Could you retype all of the records below word for word, leaving the pictures out of your answer?

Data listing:

########

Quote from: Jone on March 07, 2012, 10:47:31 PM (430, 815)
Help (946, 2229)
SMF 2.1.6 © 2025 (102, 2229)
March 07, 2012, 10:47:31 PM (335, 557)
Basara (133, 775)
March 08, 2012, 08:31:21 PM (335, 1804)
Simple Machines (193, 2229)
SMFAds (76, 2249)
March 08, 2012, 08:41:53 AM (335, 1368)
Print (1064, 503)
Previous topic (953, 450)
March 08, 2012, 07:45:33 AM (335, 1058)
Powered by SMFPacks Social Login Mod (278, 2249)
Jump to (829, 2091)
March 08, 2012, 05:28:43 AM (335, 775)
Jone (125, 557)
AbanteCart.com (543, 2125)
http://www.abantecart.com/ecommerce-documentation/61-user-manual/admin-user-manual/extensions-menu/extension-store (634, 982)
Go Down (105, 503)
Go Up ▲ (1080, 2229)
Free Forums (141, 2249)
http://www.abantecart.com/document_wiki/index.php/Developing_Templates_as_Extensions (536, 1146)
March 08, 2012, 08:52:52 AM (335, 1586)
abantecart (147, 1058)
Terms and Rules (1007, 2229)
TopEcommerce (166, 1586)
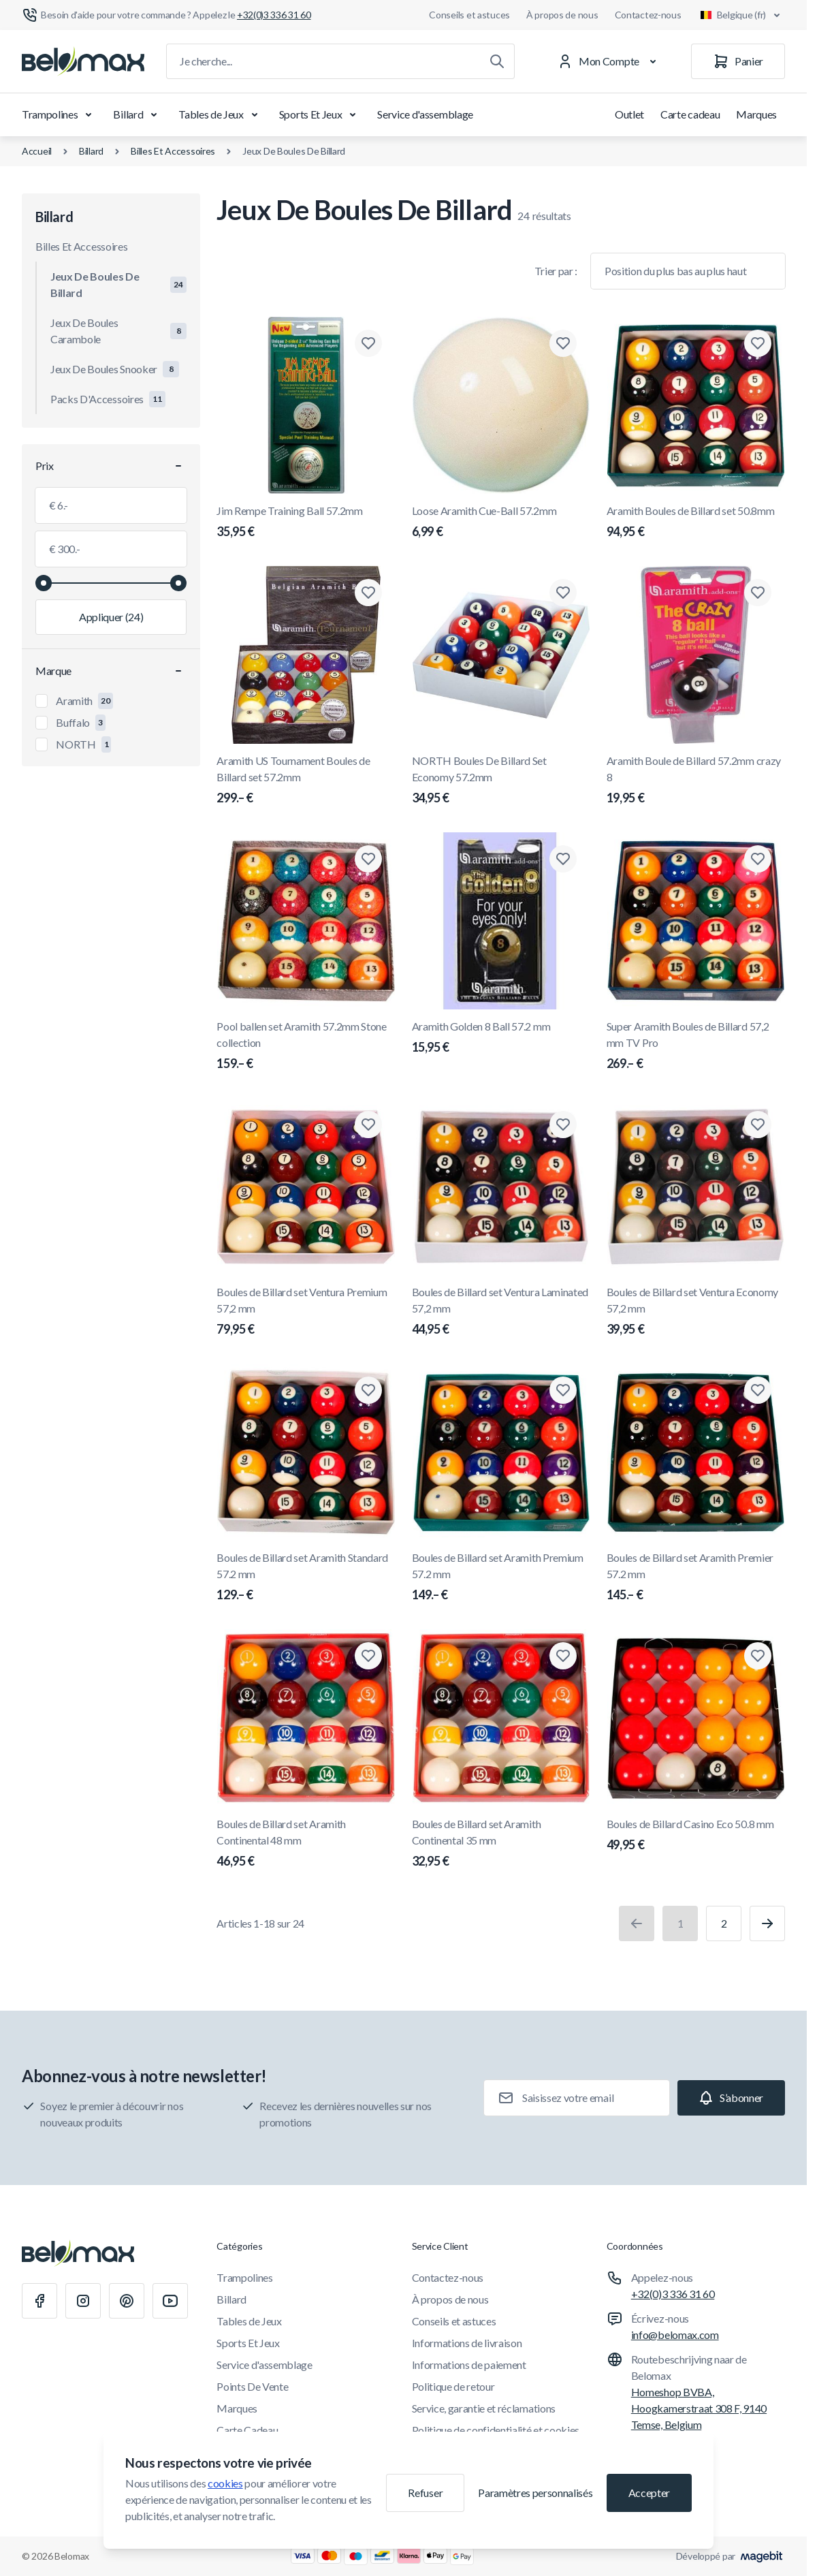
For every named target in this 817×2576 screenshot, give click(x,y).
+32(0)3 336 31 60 (673, 2293)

########

Solution »
Quote from: Jone on March 07, 2012, 10:47:31 PM (430, 815)
Help (946, 2229)
SMF 2.1.6 © 2025 (102, 2229)
March 07, 2012, 10:47:31 PM (335, 557)
Basara (133, 775)
March 08, 2012, 08:31:21 PM (335, 1804)
Simple Machines (193, 2229)
SMFAds (76, 2249)
March 08, 2012, 08:41:53 AM (335, 1368)
Print (1064, 503)
Previous topic (953, 450)
March 08, 2012, 07:45:33 AM (335, 1058)
Powered by SMFPacks Social Login Mod (278, 2249)
Jump to (829, 2091)
March 08, 2012, 05:28:43 AM (335, 775)
Jone (125, 557)
AbanteCart.com (543, 2125)
http://www.abantecart.com/ecommerce-documentation/61-user-manual/admin-user-manual/extensions-menu/extension-store (634, 982)
Go Down (105, 503)
Go Up ▲ (1080, 2229)
Free Forums (141, 2249)
http://www.abantecart.com/document_wiki/index.php/Developing_Templates_as_Extensions (536, 1146)
March 08, 2012, 08:52:52 AM (335, 1586)
abantecart (147, 1058)
Terms and Rules (1007, 2229)
TopEcommerce (166, 1586)
For every named target in this 817×2576 screenshot, give click(x,y).
+32(0)3 336 31 60 (673, 2293)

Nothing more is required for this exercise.